— start DATA —

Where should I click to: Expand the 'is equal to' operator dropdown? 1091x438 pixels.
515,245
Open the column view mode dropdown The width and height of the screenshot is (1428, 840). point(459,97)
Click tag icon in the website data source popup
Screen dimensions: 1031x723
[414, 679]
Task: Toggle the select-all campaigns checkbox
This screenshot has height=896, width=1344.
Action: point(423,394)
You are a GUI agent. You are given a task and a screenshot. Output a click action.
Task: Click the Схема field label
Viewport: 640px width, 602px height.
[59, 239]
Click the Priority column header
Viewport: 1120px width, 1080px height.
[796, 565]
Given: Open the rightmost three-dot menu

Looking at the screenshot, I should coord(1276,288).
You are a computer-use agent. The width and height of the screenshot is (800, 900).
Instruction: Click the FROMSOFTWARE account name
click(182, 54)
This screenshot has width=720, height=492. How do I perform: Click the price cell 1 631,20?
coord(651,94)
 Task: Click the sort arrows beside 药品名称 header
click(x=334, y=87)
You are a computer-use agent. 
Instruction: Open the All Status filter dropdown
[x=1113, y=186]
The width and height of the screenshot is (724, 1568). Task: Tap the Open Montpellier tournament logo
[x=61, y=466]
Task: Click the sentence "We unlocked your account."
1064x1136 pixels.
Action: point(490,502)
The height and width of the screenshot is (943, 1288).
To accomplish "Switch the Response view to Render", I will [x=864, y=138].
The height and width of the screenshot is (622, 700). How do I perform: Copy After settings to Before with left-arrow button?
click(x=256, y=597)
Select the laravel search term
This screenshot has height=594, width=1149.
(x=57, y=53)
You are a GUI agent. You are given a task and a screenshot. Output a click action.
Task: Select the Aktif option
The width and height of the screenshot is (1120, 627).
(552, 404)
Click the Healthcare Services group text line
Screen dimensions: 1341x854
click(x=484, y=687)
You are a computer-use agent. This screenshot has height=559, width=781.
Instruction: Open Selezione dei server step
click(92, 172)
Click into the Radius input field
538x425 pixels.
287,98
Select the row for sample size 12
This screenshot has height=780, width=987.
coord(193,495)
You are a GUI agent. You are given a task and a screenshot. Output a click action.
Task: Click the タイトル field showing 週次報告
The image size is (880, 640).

— end DATA —

TASK TO COMPLETE:
Please list each line from the listing above that contains the word "dimensions". Case counts.

PROBLEM SOLUTION:
Screen dimensions: 1031x723
Screen dimensions: 1341x854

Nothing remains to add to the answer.